God’s message on families, encapsulated in the African proverb we will sing about on Sunday, though, is refreshingly countercultural. We are all on the hook. What a beautiful vision of child-raising this song extols: It takes a whole village to raise one child. Singing this song is reminiscent of the lovely part of our baptismal liturgy when the congregation stands and promises to tell the child the story of Jesus and to nurture the child’s faith. We’re all in this together.

Like many others in the Chancel Choir, my husband Jon and I are raising our children at Trinity and we are so grateful to be a part of this particular Christian community that assists parents at every age and stage of the lives of their children. Being a parent at Trinity is to be a part of a caring, creative, committed village. Our children have been “raised” by Sunday school teachers, VBS small group leaders, choir directors, Gopher Gulch teen volunteers, Happy Birthday Jesus party craft table leaders, Forest Home summer camp bus drivers, youth pastors and, indeed, just the random smiling adults who exclaim, “Wow, you are sure growing up!” to our kids as they make their way across the patio to grab a doughnut on a Sunday morning.

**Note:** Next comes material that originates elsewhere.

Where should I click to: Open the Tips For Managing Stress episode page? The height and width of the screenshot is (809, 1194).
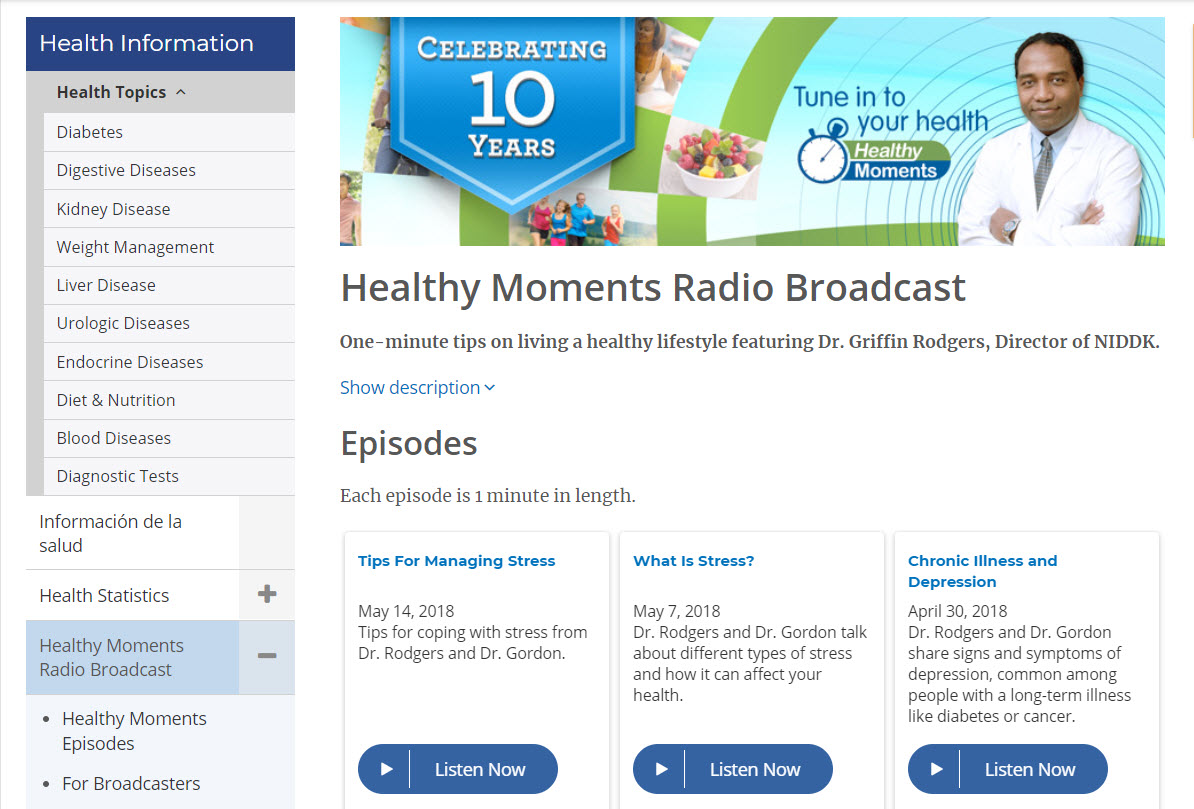coord(456,561)
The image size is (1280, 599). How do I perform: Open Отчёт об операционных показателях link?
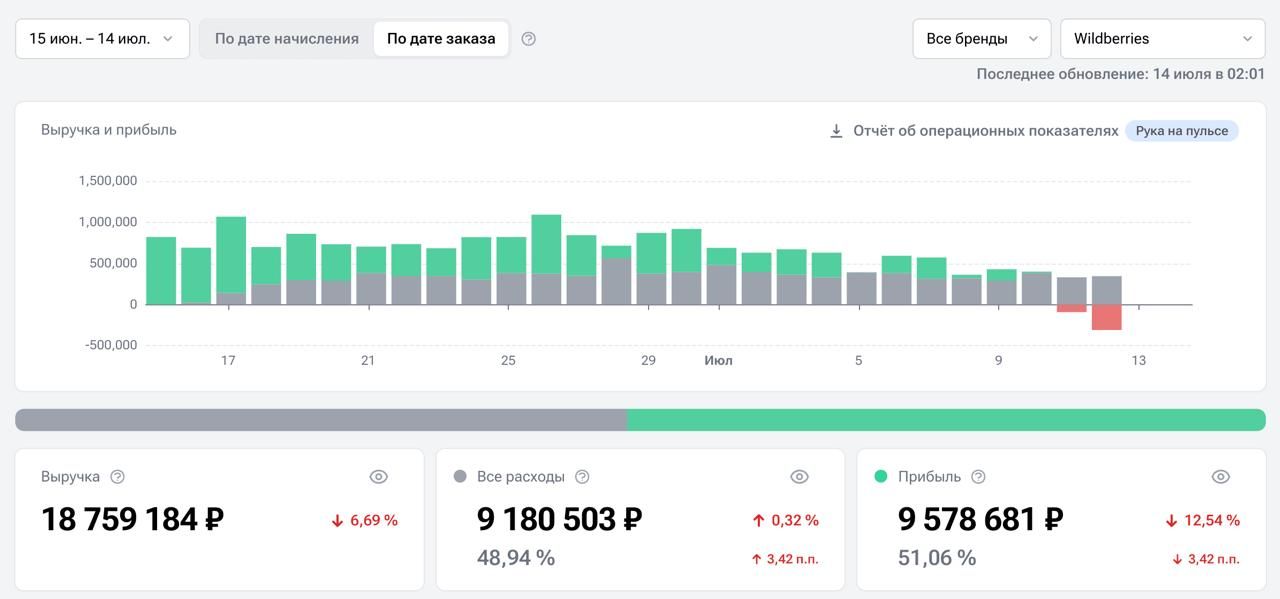coord(985,131)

Sunday’s anthem also acknowledges that this business of raising a child is, paradoxically, both a burden and a joy. God’s vision for families is that we lift up the parents with help and prayer when they struggle and that we wholeheartedly celebrate with them when they rejoice. Praise God for this vision of the church!

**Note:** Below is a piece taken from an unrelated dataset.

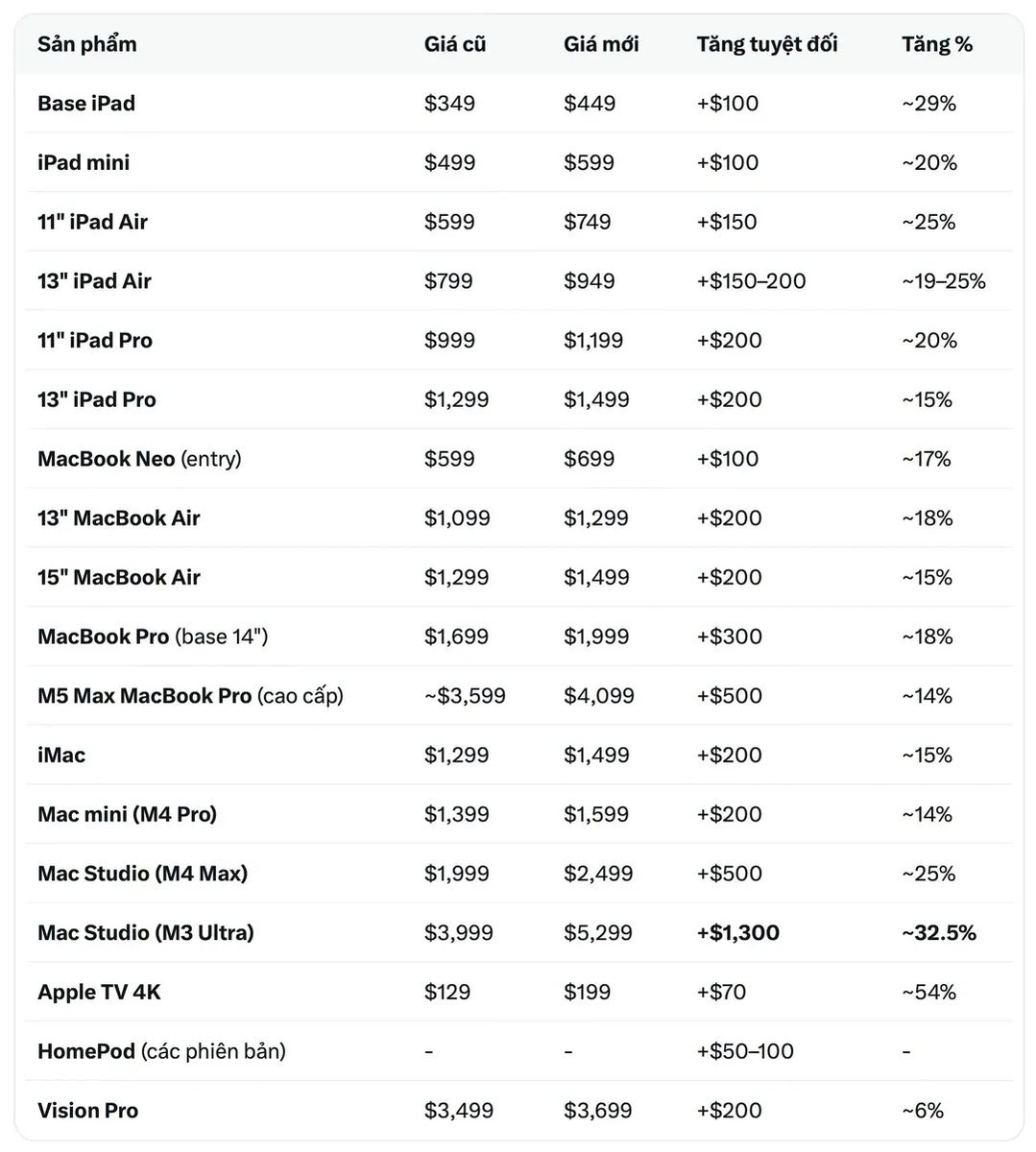Click the Mac mini (M4 Pro) label
This screenshot has height=1152, width=1036.
127,815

In her notes at the end of the piece, the composer Joan Szymko states that in writing the song she wished to convey the cultural meaning behind this West African proverb. She says that in the second part of the piece, each voice part has its own unique role, and, when all four parts are combined, a “truly joyful spirit arise[s].” Singing this part of the song makes my heart smile, as I envision the whole body of Christ, the whole village, coming together in exuberant dance. The solo at the beginning of the piece proclaims the proverb, but it is the energetic middle that embodies the message of the anthem: we are many, yet we are one.

Dear Heavenly Father,
We thank you for your wisdom that shines through this proverb, and we thank you that we are blessed here at Trinity with a loving and faithful community to help us raise our children. Bless those among us who are raising children right now—give them the energy, courage, humor, and creativity needed to bring them up to be your devoted followers. Help us all see families around us with your eyes and prompt us to lend a hand in the raising of their children.
Inspire us to keep our baptismal promises to all the children at Trinity and, indeed, may this promise extend to all the children of the world. The more we believe that it takes a whole village to raise one child and live out this proverb, the closer your kingdom is to us here on Earth. May it be so, Lord.